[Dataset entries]

+--

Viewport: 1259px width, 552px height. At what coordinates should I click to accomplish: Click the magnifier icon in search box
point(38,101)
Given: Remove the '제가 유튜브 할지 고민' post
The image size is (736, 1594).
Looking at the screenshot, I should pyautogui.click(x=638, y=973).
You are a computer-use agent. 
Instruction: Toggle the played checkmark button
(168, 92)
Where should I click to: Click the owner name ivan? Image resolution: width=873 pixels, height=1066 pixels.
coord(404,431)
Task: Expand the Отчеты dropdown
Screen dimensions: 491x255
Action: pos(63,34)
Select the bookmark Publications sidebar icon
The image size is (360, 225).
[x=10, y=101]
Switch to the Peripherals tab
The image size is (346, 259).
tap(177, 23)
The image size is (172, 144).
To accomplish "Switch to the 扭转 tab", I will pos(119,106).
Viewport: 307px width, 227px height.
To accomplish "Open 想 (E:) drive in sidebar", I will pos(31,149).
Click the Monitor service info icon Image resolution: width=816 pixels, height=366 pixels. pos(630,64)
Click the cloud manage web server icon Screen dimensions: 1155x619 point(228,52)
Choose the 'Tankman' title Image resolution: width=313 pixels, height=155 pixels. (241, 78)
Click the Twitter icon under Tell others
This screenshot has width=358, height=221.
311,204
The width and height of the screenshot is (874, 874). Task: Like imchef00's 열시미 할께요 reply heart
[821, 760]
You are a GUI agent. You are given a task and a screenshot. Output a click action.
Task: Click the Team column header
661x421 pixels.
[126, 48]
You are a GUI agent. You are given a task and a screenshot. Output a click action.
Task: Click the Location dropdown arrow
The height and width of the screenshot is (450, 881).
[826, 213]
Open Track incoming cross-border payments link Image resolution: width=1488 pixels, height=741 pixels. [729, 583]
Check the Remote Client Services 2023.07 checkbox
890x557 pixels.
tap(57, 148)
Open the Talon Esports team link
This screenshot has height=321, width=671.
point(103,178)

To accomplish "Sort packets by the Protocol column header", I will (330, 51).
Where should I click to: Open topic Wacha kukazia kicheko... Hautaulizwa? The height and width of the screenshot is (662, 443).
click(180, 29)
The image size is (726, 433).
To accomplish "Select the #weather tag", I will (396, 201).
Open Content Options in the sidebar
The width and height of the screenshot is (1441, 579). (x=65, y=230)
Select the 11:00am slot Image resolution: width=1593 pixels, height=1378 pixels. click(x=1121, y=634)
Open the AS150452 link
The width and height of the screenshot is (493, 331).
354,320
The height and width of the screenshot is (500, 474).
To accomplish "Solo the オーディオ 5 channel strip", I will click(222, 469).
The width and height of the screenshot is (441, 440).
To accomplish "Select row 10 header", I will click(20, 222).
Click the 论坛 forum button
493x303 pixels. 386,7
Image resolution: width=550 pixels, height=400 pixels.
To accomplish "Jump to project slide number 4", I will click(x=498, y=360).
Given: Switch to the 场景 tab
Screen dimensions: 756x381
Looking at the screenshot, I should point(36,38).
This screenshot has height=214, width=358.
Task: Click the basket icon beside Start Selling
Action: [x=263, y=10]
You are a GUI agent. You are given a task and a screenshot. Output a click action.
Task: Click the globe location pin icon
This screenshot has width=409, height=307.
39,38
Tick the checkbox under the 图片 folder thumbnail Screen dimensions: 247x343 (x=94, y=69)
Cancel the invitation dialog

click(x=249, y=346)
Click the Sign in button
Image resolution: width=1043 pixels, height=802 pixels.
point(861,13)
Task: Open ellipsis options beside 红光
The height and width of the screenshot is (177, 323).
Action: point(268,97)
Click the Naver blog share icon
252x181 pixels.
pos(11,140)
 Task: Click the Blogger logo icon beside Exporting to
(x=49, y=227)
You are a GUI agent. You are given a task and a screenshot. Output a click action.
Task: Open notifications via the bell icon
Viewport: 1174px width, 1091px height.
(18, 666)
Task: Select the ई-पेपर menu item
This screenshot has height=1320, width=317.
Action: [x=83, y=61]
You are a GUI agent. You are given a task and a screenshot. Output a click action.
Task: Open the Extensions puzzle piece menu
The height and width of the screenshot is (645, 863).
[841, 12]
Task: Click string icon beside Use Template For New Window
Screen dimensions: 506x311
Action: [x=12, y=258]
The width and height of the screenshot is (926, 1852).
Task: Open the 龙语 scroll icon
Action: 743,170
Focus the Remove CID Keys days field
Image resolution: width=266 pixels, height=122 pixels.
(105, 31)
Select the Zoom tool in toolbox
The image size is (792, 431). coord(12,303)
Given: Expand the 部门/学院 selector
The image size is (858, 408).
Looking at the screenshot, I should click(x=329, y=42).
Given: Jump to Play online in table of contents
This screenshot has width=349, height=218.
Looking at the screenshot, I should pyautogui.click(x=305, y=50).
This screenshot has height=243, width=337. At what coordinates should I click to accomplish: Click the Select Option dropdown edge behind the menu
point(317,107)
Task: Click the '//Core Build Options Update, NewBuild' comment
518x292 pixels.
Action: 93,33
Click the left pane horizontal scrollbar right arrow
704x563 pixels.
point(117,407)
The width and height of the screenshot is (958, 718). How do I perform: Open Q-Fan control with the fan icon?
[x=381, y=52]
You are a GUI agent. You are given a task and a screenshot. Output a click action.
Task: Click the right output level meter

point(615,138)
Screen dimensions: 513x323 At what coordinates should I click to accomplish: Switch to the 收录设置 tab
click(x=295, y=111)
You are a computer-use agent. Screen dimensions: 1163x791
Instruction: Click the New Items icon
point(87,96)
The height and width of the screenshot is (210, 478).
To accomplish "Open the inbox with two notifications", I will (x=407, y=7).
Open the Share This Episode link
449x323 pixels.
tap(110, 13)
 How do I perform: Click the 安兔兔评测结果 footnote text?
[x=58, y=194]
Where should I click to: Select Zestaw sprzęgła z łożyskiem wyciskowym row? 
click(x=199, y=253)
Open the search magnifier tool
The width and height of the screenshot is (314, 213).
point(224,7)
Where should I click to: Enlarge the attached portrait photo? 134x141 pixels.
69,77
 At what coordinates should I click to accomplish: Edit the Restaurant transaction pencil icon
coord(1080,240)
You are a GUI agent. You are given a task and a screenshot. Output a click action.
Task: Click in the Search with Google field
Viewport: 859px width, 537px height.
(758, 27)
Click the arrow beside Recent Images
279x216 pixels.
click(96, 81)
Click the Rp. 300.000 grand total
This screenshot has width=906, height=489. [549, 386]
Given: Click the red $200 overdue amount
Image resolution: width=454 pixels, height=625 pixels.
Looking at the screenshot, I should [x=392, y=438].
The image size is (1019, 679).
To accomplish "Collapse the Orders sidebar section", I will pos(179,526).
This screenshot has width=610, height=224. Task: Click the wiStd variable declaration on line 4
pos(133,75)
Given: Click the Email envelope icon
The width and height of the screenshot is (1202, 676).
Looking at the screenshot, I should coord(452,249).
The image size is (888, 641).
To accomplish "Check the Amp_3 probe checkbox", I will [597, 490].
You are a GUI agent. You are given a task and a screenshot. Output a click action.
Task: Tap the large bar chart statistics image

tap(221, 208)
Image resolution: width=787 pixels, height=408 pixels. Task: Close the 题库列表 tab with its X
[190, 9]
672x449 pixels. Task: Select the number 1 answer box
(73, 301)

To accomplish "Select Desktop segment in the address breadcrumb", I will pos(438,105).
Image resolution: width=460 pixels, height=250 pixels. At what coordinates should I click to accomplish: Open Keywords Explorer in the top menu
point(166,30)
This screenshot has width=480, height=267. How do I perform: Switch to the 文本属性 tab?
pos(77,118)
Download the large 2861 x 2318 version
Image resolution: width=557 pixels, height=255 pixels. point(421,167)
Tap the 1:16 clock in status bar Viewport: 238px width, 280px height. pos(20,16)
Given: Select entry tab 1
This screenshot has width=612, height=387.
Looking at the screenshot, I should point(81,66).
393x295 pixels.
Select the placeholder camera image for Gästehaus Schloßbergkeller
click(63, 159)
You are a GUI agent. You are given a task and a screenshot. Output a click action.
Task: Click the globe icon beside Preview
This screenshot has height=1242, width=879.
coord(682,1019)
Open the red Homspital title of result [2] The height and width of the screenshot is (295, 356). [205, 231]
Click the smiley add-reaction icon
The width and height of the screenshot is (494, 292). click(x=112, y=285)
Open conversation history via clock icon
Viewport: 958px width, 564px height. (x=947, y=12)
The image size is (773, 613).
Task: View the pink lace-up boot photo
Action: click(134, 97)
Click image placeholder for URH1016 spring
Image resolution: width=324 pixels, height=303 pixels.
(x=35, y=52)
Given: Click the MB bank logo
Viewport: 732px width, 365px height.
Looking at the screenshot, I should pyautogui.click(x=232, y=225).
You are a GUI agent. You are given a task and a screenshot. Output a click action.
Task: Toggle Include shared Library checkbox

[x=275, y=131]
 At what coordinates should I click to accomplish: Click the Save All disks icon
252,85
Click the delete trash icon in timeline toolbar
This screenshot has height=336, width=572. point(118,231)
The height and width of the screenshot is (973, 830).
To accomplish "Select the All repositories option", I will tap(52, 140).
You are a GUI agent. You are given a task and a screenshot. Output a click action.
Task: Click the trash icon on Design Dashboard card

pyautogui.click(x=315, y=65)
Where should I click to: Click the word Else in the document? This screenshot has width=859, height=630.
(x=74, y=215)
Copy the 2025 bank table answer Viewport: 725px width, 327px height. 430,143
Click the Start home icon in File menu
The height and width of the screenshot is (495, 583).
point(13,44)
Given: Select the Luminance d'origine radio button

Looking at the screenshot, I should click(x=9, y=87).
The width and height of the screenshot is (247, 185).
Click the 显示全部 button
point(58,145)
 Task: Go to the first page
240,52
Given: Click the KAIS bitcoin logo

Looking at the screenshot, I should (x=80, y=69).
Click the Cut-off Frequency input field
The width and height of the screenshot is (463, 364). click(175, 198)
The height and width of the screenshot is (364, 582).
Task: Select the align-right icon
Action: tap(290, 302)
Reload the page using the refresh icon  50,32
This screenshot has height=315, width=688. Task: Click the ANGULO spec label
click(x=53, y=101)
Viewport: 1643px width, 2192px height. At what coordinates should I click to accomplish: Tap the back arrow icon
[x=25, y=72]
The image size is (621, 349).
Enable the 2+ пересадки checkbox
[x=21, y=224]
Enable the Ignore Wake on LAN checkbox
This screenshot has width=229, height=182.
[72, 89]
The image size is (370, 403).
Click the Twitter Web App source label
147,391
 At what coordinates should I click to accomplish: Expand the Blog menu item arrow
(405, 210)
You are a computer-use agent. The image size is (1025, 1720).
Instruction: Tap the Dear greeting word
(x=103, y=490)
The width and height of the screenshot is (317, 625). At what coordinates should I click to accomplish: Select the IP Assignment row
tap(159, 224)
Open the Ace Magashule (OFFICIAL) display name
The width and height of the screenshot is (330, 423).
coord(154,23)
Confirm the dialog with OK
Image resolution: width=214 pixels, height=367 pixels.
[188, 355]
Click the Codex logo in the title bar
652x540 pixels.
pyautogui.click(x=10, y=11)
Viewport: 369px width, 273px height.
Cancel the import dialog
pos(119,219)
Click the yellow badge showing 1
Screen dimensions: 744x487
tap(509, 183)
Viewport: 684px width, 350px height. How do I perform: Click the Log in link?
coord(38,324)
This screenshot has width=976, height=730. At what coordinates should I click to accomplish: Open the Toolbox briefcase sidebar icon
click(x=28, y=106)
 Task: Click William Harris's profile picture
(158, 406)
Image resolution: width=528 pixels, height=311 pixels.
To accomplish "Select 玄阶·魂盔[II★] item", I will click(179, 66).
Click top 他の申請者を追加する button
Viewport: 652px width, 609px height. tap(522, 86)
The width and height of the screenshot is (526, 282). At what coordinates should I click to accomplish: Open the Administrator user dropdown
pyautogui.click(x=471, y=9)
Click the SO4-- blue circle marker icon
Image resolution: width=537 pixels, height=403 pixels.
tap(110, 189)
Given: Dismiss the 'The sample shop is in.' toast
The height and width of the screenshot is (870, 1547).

+--

* **What to do**
Your answer should consist of each line of the data above in which the word "computer" occurs.

* **Result of the task**
You are a computer-use agent. 
You are a computer-use agent. Screen dimensions: 1163x791
You are a computer-use agent. The image size is (1025, 1720).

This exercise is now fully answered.